A: See the Opt Out Process page for information on the opt-out model used by the Australian Stroke Clinical Registry (AuSCR), and how patients can opt out of the Registry or decline to be involved in follow-up.
Patients who opt out of the AuSCR have their episode details entered into the Registry before they are opted out, to maintain accuracy of case ascertainment, and to calculate opt-out rates. On opt-out, their personal (identifying) details are removed from the Registry completely, and the record cannot be re-identified later. The AuSCR has received Ethics approval to retain anonymous clinical information, so that your hospital can continue to evaluate and improve the stroke care it provides, while the privacy of patients who opt out of the AuSCR is protected.
Q: How do I record a patient opt out?
A: All patients must be provided with a Patient Information Sheet explaining their inclusion in the AuSCR, either during admission (preferably explained to them in person) or posted with a post-discharge contact letter. They can then choose to opt out of the AuSCR or refuse follow-up, either verbally or in writing to hospital staff during their admission, or by post, email or phone to the AuSCR Office after discharge.

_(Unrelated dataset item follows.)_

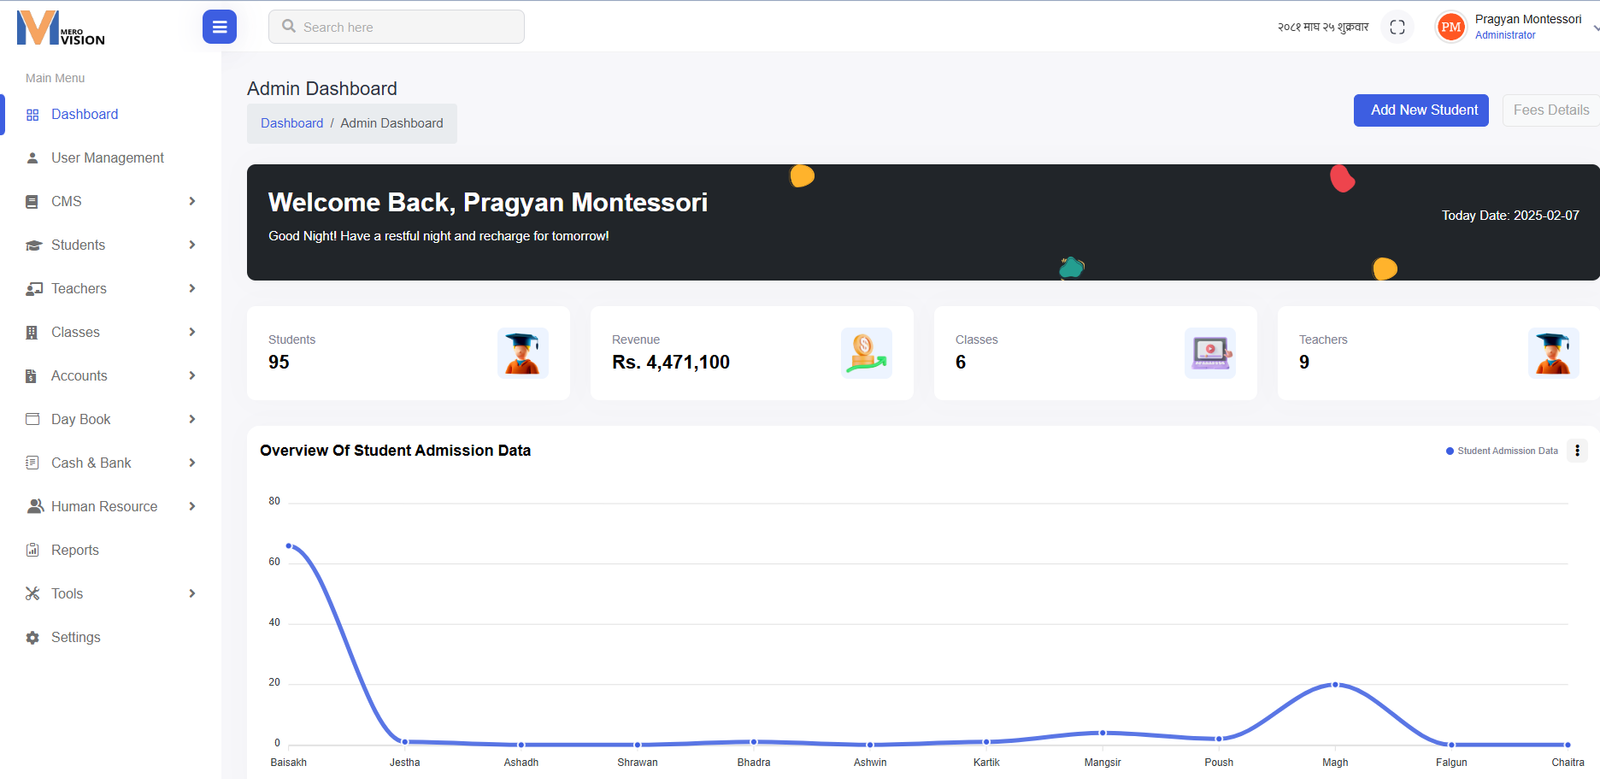The width and height of the screenshot is (1600, 779).
Task: Toggle fullscreen mode icon
Action: pyautogui.click(x=1397, y=27)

Hospitals need to develop systems to document the provision/explanation of the Patient Information Sheet during admission or after discharge. Any patient opt outs should be recorded on the patient’s Medical Record, so their details are not inadvertently re-entered into the AuSCR at a later stage.
Q: What happens if we are notified that a patient has died after they were discharged?
A: It is helpful to record any patient deaths you have heard about on the AuSCR as soon as possible, to avoid unnecessary follow-up and potential distress to families.
From the “Patient record view”, select “Record death for patient” under the Actions button. For further information, see the Hospital User Manual. Alternatively, you can let the AuSCR Office know by email, and we will update the record for you.
Q: What is Refuse Follow-up and how do we record it?
A: Patients may not wish to be sent the follow-up questionnaire three months after their admission. If a patients notifies you of this, from the “Patient record view”, select “Refuse follow-up” under the Actions button, or email the AuSCR Office. Also record the refuse follow-up on the patient’s Medical Record for future reference.